Our criticism of Romney includes a pacifism in the face of enemy fire on all occasions except one debate, but it does not begin there and it does not end there. Romney lost the election for many reasons but one cardinal reason was clearly that he failed to turn out the conservative base because he took it for granted, condescended to it, and never connected. He was unbelievable as a principled conservative in the mold of Ronald Reagan. We conservatives believe the Romney needed more bare knuckled conservatism and much less buttoned-down Rino defeatism.
It seems that what Frank Luntz is saying is that Rino Romney lost because he relied on the wrong set of Rino advisers who used the wrong argot for the unwashed. Before the rest of us follow Frank Luntz to Vegas and and go John Galt with him, let's give conservatism a try.
I can do without his polls and colored lines at the bottom of the screen. It’s not something I need in my face at all times. Luntz reminds me somewhat of Norquist. Both think they have the right answers and consider themselves truth tellers presently met with the scorn of ignorant masses.

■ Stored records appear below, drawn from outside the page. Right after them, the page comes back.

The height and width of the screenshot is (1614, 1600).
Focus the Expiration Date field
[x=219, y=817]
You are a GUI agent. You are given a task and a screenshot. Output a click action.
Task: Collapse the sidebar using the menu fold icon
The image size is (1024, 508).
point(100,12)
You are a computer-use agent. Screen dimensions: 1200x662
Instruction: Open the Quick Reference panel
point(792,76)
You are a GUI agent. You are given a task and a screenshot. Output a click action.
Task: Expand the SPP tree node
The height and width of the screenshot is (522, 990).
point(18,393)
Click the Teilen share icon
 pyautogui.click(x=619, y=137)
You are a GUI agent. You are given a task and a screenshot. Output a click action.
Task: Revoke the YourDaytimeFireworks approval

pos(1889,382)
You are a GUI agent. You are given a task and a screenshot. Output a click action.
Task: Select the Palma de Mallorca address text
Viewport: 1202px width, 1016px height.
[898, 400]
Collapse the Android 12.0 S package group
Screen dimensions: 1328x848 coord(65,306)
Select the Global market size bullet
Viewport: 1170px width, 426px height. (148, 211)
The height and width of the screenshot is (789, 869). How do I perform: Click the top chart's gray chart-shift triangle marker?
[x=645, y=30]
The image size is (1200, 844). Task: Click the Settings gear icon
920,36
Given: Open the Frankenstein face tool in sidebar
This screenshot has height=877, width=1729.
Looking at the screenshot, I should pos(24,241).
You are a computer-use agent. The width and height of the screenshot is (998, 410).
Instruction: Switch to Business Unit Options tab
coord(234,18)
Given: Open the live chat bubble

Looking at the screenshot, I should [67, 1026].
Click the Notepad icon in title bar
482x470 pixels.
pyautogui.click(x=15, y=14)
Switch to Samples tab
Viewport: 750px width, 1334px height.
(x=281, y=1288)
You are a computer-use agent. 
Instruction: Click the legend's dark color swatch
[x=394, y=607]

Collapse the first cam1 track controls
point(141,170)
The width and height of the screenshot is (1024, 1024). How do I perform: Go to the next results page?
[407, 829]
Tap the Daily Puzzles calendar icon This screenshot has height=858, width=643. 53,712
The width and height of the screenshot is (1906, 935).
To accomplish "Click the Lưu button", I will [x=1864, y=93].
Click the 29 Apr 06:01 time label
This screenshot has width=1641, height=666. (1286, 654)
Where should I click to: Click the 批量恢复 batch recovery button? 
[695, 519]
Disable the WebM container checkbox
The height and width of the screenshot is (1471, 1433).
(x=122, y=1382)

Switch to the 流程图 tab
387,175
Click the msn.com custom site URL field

“I do more focus groups than anybody else. I do more dial sessions than anybody else. I don’t know shit about anything, with the exception of what the American people think.” I I I I I , sounds like someone else who is known to be a phony.
You pretty much nailed it.
NB, conservatives have been “giving conservativism a try”, even in New England. The populist landslides in the NH and ME state houses in 2010 were impressive. A rural, political unrising from the grassroots.
Even in CT, Conservative candidates resulted in numerous freshmen state representatives.
Of course, above the state house level ... campaigns are unduly influenced by the political insider class, the donor class, the media. One can slog along under the radar without the support of the above ... at the local precinct level. Big newspapers and TV ignore state rep races because their readership is spread over so many districts ... but when the same people dare to move to the limelight of Congressional and statewide races (in Connecticut), there is an onslaught from the newspapers. Which is not overcome.
There is no conservative media to get the message out. And of course, our best conservative candidates cannot raise the money from the $1000 donors, who steer their money into other races with RINO candidates.
So, yes, conservativism never went out of style, despite the undue focus on all things Presidential.
In other words, a personality like Newt Gingrich can get coverage despite a media which despised him. Frank Luntz is a professional who should be able to find ways to get the story out.
My feeling is that the problem is candidates who are intimidated into passivity, something akin to passive aggressive campaigning. Then there are the candidates like John McCain who virtually endorsed Obama for the presidency in 2008. These candidates cannot be helped even by a John the Baptist preparing the way. One must ask if they really want to win, or win on terms which are acceptable to conservatives.